**WHAT THE TASK REQUIRES**: Pull out every line in the rows below that contains the word "dimensions". Case matters.

**DATA FOR THIS EXERCISE**:
* * *
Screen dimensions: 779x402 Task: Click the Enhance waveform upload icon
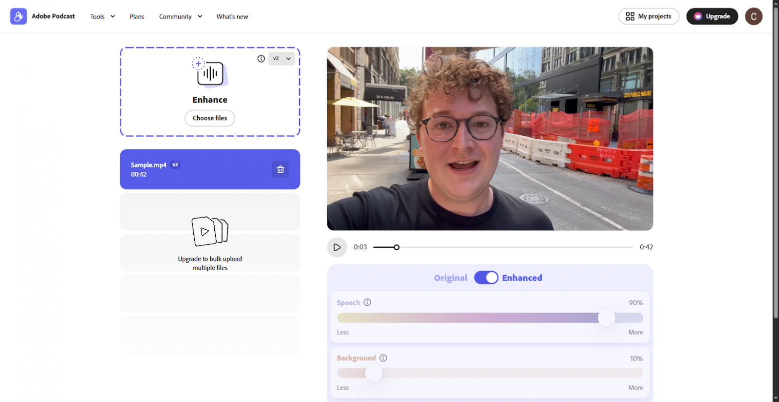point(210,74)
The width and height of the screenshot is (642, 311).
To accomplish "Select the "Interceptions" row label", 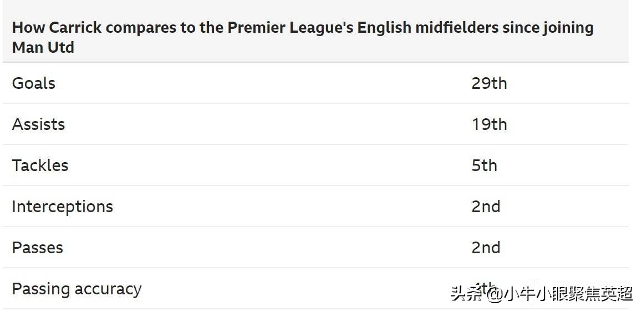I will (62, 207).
* * *
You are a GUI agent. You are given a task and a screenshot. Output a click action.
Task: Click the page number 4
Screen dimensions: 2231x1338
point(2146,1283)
* * *
**TASK RESULT**:
Screen dimensions: 779x402 Task: Click the Enhance waveform upload icon
Screen dimensions: 2231x1338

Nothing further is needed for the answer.